But, a group object was more than an object equipped with some maps. These maps needed to satisfy certain equational properties. For example, we required, for example, that m\circ (m\times\text{id})=(m\times\text{id})\circ m (the associativity axioms). But, m\circ (m\times\text{id}) and (m\times\text{id})\circ m are both elements of \text{Hom}_\mathscr{C}(G\times G,G). But, by Yoneda’s lemma (the injectivity part) to check that two morphisms G\times G\to G are the same, we need only check that their associated natural transformations h_{G\times G}\to h_G are the same.

But, to do this, we need only check that for any object Z of \mathscr{C} the two set maps h_{G\times G}(Z)\to h_G(Z) are equal. But, the equality of the set maps h_{m\circ (m\times\text{id})}(Z) and h_{(m\times\text{id})\circ m}(Z) is clearly equivalent to the associativity of the set maps h_m(Z). In fact, using exactly the same observations, one sees that the maps m,i, and e satisfying the axioms of a group object is equivalent to the statement that h_m(Z), which is a binary function h_X(Z)\times h_X(Z)\to h_X(Z), defines a group structure on h_X(Z) with inverse map given by h_i(Z), and identity element h_e(Z) (note that since \ast is a terminal object h_\ast is always just a point, so h_e(Z) is constant, so just picks out the identity element).

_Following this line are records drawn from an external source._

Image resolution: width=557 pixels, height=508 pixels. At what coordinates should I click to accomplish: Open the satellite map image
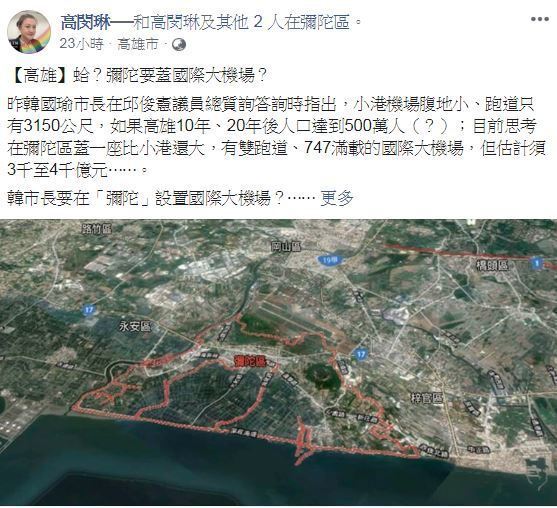[278, 362]
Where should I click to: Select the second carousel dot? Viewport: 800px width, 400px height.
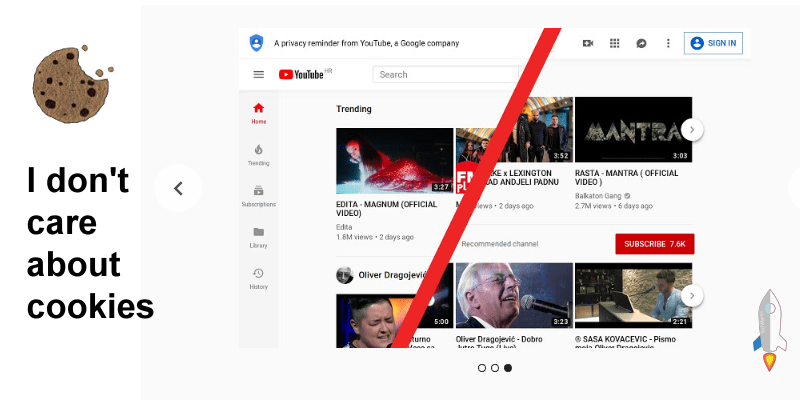pos(495,368)
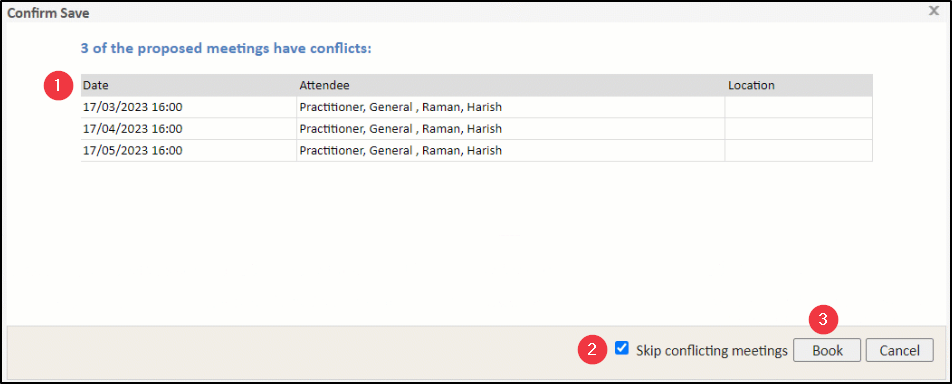Click the proposed meetings conflicts heading
Image resolution: width=952 pixels, height=384 pixels.
click(226, 48)
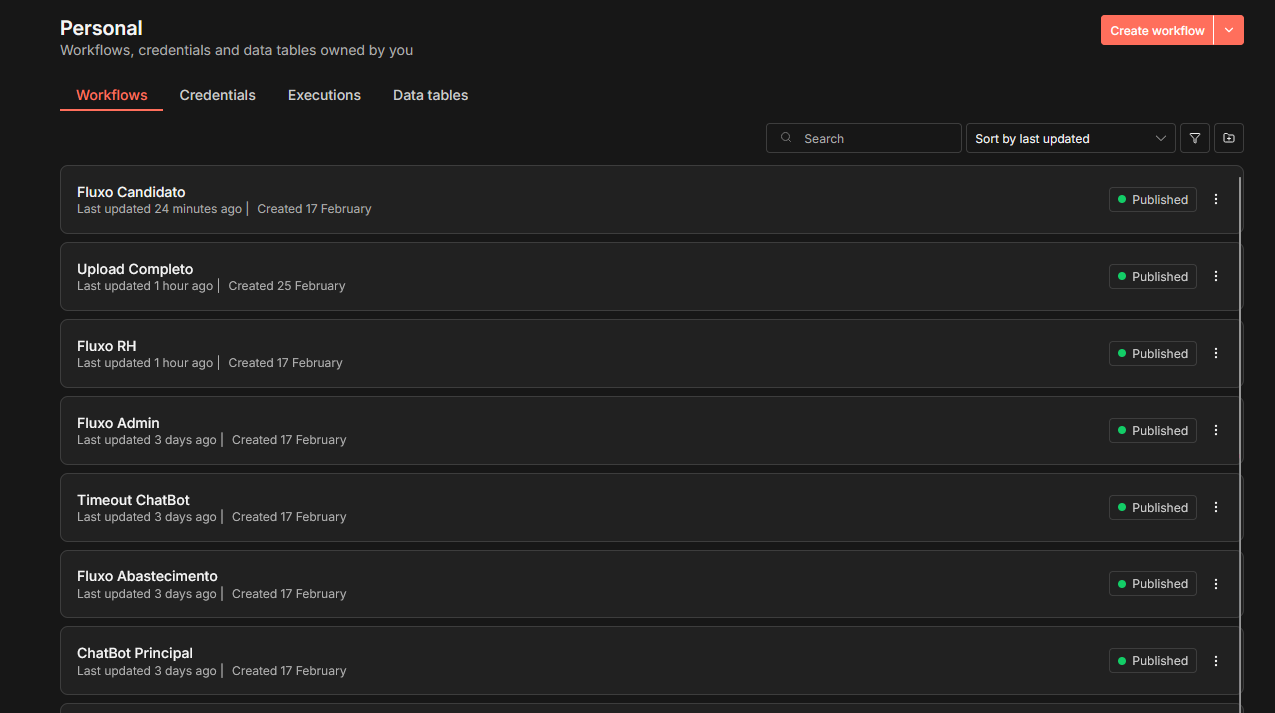The width and height of the screenshot is (1275, 713).
Task: Click the Create workflow button
Action: [1156, 30]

Moreover, note that if \alpha:Z\to Z' is a morphism in \mathscr{C}, then by definition we obtain a set map h_X(Z')\to h_X(Z) defined by

h_X(Z')\ni (\gamma:Z'\to X)\mapsto (\gamma\circ \alpha:Z'\to X)\in h_X(Z)

Note then that

h_m(Z)(\gamma,\gamma')\circ\alpha=h_m(Z')(\gamma\circ\alpha,\gamma\circ\alpha')

purely because h_m is a natural transformation h_G\times h_G\to h_G. But, since h_m(Z) is the multiplication map for the group structure on h_X(Z), and h_m(Z') is similarly the multiplication structure on h_X(Z'), we find that h_X(\alpha):h_X(Z')\to h_X(Z) is a group map.

Thus, we see that the group object (G,m,i,e) actually defines a functor G:\mathscr{C}^\text{op}\to\mathbf{Grp} whose underlying set functor (i.e. the composition of this functor with the forgetful functor \mathbf{Grp}\to\mathbf{Set} is just h_G:\mathscr{C}^\text{op}\to\mathbf{Set}.

Tracing the argument backwards shows that the converse is true, and thus we obtain the following theorem:

Theorem 2: To give a group object G in \mathscr{C} is the same as giving a factorization of the functor h_G:\mathscr{C}^\text{op}\to\mathbf{Set} through the forgetful functor \mathbf{Grp}\to\mathbf{Set}.

Note that various factorizations of h_G through the forgetful functor correspond to putting different group structures on the same object G of \mathscr{C}.

 

Moreover, we can actually take Theorem 2 one step further. Namely, what does it mean to give a morphism from a group object (G,i,m,e) to a group object (G',m',i',e')? It means to give a morphism f:G \to G' in \mathscr{C} such that m'\circ (f\times f)= f \circ m. But, by Yoneda’s lemma, and the above observation, this is equivalent to requiring that the induced map h_f:h_G\to h_{G'} satisfy h_{m'}\circ h_{f\times f}=h_f\circ h_m. But, this is precisely the statement that for each object Z of \mathscr{C} the induced set map h_f(Z):h_G(Z)\to h_{G'}(Z) is actually a map of groups. Thus, we have actually defined a natural transformation G\to G' (where these are the associated functors to group). Moreover, once again by Yoneda, all such morphisms of group objects arise in this way:

Theorem 3: If (G,m,i,e) and (G',m',i',e') are group objects in \mathscr{C}, with associated factorization h_G=\text{Forget}\circ F_G and h_{G'}=\text{Forget}\circ F_{G'}, then to give a morphism of group objects (G,m,i,e)\to (G',m',i',e') is the same thing as giving a natural transformation F_G\to F_{G'}.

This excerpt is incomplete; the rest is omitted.